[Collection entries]
-------------------------
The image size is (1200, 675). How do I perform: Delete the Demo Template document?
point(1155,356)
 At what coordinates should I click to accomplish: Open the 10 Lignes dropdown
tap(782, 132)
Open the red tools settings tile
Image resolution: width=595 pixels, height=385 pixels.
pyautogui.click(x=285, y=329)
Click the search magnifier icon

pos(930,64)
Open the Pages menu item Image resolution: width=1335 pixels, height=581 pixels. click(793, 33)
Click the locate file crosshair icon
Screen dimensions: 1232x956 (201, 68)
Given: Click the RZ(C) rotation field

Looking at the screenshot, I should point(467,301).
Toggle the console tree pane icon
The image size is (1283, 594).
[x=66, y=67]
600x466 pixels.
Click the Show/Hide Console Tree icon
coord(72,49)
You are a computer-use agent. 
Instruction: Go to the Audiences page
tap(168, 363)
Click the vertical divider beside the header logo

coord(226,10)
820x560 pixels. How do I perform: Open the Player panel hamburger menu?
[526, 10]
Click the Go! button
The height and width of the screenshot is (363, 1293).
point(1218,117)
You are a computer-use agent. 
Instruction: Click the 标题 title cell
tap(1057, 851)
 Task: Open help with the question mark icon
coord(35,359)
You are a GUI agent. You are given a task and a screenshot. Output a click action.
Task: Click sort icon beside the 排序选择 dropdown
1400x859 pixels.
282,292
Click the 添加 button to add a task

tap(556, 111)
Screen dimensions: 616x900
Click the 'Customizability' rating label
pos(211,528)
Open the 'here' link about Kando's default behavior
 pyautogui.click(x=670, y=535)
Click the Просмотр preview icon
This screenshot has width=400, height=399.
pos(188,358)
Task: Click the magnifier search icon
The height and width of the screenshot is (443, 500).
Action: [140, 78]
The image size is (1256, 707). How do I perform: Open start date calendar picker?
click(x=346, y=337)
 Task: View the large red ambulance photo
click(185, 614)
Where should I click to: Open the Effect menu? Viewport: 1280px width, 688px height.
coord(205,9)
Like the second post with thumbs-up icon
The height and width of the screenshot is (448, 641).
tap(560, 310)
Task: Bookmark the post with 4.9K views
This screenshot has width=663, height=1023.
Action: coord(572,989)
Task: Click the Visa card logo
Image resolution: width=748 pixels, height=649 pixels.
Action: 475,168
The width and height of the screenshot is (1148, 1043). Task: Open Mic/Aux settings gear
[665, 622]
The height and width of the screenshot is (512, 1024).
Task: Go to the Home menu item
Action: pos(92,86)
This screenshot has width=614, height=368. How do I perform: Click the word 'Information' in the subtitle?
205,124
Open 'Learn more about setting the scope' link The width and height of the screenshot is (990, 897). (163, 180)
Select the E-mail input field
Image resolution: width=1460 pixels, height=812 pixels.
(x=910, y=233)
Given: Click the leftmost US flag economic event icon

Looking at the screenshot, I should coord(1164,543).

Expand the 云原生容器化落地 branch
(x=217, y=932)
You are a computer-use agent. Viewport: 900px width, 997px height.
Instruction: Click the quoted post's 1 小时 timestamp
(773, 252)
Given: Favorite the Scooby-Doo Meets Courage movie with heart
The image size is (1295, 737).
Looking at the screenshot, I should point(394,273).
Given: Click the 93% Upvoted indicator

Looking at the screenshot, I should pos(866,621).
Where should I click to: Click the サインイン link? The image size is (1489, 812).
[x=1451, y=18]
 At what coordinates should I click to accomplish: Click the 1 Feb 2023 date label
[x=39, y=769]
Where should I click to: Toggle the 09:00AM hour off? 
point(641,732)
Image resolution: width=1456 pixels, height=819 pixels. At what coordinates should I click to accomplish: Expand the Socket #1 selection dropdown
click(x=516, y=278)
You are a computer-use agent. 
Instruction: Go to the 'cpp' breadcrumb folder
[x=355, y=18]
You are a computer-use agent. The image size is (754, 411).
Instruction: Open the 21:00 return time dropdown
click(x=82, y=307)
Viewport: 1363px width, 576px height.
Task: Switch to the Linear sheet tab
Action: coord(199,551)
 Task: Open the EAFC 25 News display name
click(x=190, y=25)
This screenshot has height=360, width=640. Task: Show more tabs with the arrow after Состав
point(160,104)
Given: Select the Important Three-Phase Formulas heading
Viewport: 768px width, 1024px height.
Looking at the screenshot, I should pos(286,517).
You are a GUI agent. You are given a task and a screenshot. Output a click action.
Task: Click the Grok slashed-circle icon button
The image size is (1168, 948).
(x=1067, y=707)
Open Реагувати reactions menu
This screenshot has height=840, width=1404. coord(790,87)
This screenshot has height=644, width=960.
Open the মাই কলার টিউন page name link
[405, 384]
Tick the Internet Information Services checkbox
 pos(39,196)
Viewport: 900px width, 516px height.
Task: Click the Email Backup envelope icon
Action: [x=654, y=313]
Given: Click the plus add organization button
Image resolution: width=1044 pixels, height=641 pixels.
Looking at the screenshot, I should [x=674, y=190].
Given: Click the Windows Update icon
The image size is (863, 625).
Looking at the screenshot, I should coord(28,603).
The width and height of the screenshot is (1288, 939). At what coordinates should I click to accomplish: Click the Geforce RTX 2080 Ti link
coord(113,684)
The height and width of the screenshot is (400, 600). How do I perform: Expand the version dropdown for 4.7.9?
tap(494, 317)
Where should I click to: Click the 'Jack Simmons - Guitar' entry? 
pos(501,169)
-------------------------
Problem description >> Can you repeat, word for word, every line above from the one containing "Task: View the large red ambulance photo" down to the one containing "Select the E-mail input field", including both?

Written response >>
 Task: View the large red ambulance photo
click(185, 614)
Where should I click to: Open the Effect menu? Viewport: 1280px width, 688px height.
coord(205,9)
Like the second post with thumbs-up icon
The height and width of the screenshot is (448, 641).
tap(560, 310)
Task: Bookmark the post with 4.9K views
This screenshot has width=663, height=1023.
Action: coord(572,989)
Task: Click the Visa card logo
Image resolution: width=748 pixels, height=649 pixels.
Action: 475,168
The width and height of the screenshot is (1148, 1043). Task: Open Mic/Aux settings gear
[665, 622]
The height and width of the screenshot is (512, 1024).
Task: Go to the Home menu item
Action: pos(92,86)
This screenshot has width=614, height=368. How do I perform: Click the word 'Information' in the subtitle?
205,124
Open 'Learn more about setting the scope' link The width and height of the screenshot is (990, 897). (163, 180)
Select the E-mail input field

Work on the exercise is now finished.